Have you set strategy anywhere? It looks like a scoping issue.

Try this

(setq strategy 'randomstrategy)
(setq move (funcall strategy player board))
Eric Normand
A: 

Not seeing the code, I'm imagining you're doing something like this:

(defun randomstrategy (a b c) ...)

and then doing this:

(getmove 'randomstrategy x y z)

What you want to do is pass the function "randomstrategy" to getmove using #':

(getmove #'randomstrategy x y z)

In CommonLisp, #' yields the function bound to the symbol, which is what you want to pass to getmove.

themis
In Common Lisp, it is perfectly valid to funcall symbols naming global functions.
dmitry_vk
+1  A: 

The problem is that the variable strategy does not contain the symbol randomstrategy but rather the list (!) 'randomstrategy (which is a shorthand notation for (quote randomstrategy)).

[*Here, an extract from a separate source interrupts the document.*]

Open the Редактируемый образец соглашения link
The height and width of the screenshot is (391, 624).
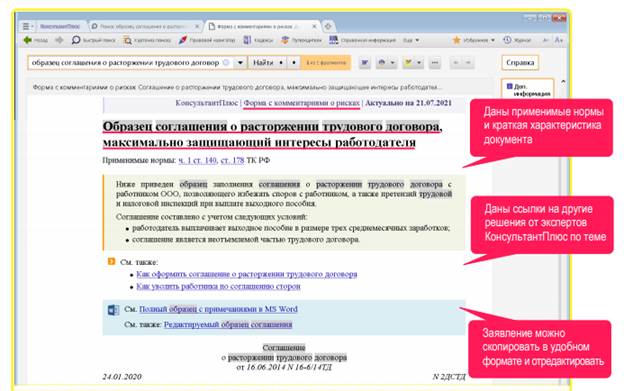(x=228, y=325)
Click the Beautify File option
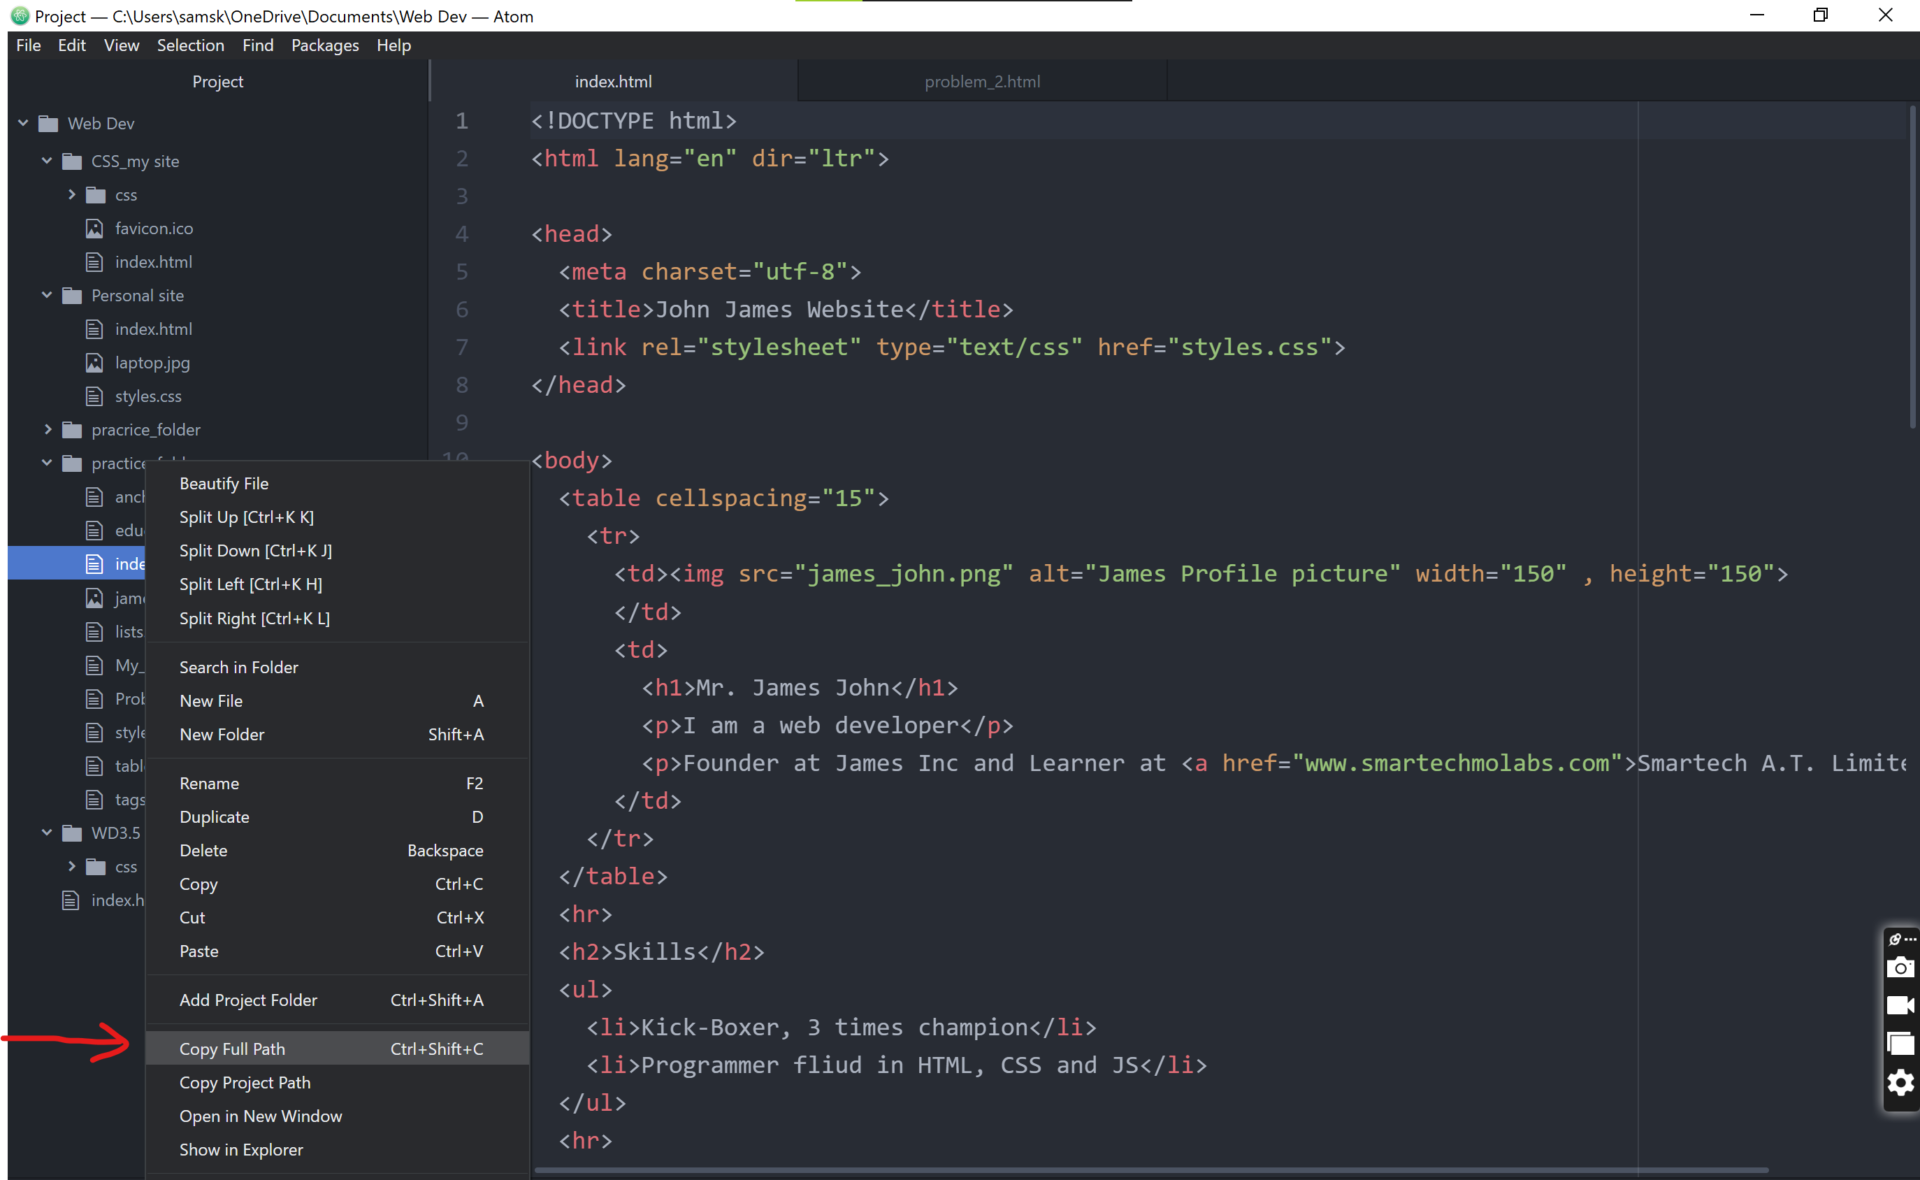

Now, you could, of course, extract the symbol from the list by way of the function second, but that would only cover the real problem up, which is probably somewhere up the call chain. Try to determine why the argument that is passed to function getmove is 'randomstrategy, not randomstrategy as it should be. (Maybe you erroneously used a quote inside of a quoted list?)

Oh, and don't let yourself be confused by the fact that (funcall 'randomstrategy ...) works: the expression 'randomstrategy does not, after all, evaluate to itself, but to the symbol randomstrategy.